Saturday, September 5, 2009

Another Housing Agency Collapse on the Way

The Federal Housing Agency appears to be the next housing related agency that will be supplied with some type of bailout.

How big a bailout are we talking?

FHA-backed loans outstanding, which totaled $429 billion in fiscal 2008, are projected to hit $627 billion this year. FHA market share rose from 2.7% in 2006 to 23% last quarter.

John Carney writes:

The FHA will insure loans with down payments as little as 3.5% of a home’s price, and until last year it guaranteed down payment assistance programs that basically let borrowers buy houses with no money down. Many of those borrowers soon had negative equity in their homes when housing prices dropped. Its programs have helped keep the percent of borrowers who buy with less than 10% down steady, despite many lenders returning to a more traditional 20% down payment requirement.
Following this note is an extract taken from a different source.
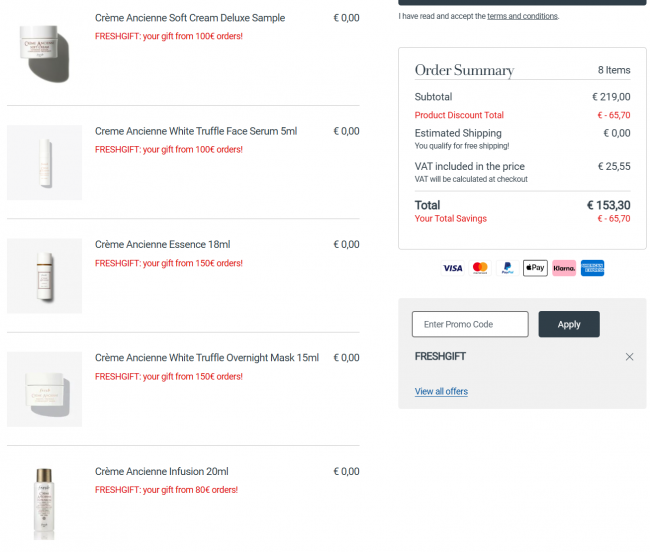Open Crème Ancienne White Truffle Overnight Mask title
Viewport: 650px width, 552px height.
click(207, 358)
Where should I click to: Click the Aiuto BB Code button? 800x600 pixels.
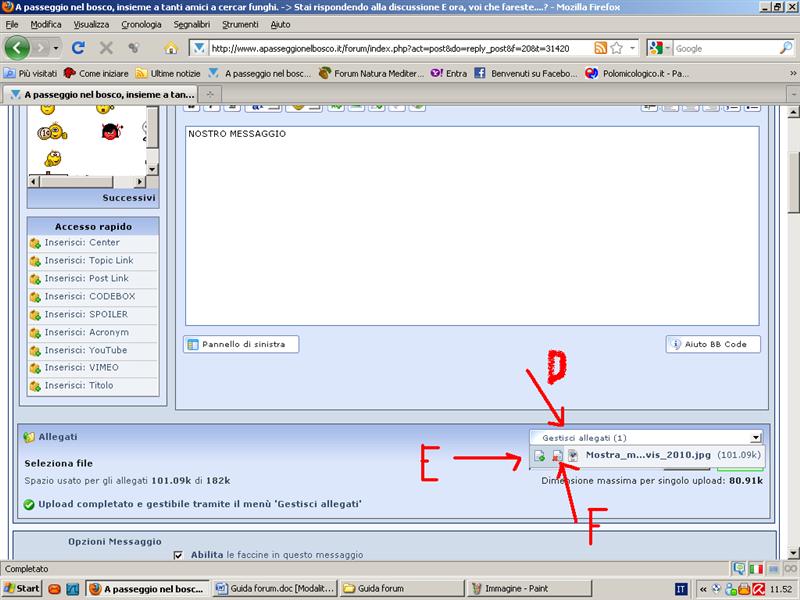713,344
The expansion of the FHA’s role in the housing market was supposed to have no cost to taxpayers, according to lawmakers like Barney Frank who backed the expansion.

So what went wrong?

It’s a story familiar to anyone who has watched our financial institutions fall apart. Basically, home-price declines have exceeded those used to model their expected losses. It now seems likely that losses will diminish reserves beyond the required 2% level. If that happens, Congress will either have to allow the FHA to operate with thinner reserves, order the FHA to raise fees on home buyers or bailout the agency with additional taxpayer dollars

Put another way, it's Ground Hog Day all over again as far as the government is concerned when it comes to sponsoring financially unsound mortgages. One wonders if FHA execs were in Guantanamo over the last 18 months and subjected to sensory deprivation. How else could they possibly have missed what happened to the housing market, in part because of the same type of absurd loans, often made with the encouragement of Fannie Mae and Sallie Mae?

What's really going on though is the same old story. A government agency is acting in the best interests of its political benefactors and the internal engine of bureaucracies which causes them to always seek to expand.

The coming bailout will probably be done on the sneak, if they can get away with it.

Carney writes:

One alternative may be to have the Treasury or the Fed wrap the FHA guarantee with an additional guarantee. A guarantee squared. This would eliminate the FHA credit risk without immediately requiring taxpayer money. It would, in short, be the same “no cost to taxpayer” promise that was made when the FHA first expanded its portfolio.
What it will do immediately, of course, is further crowd out private sector borrowing.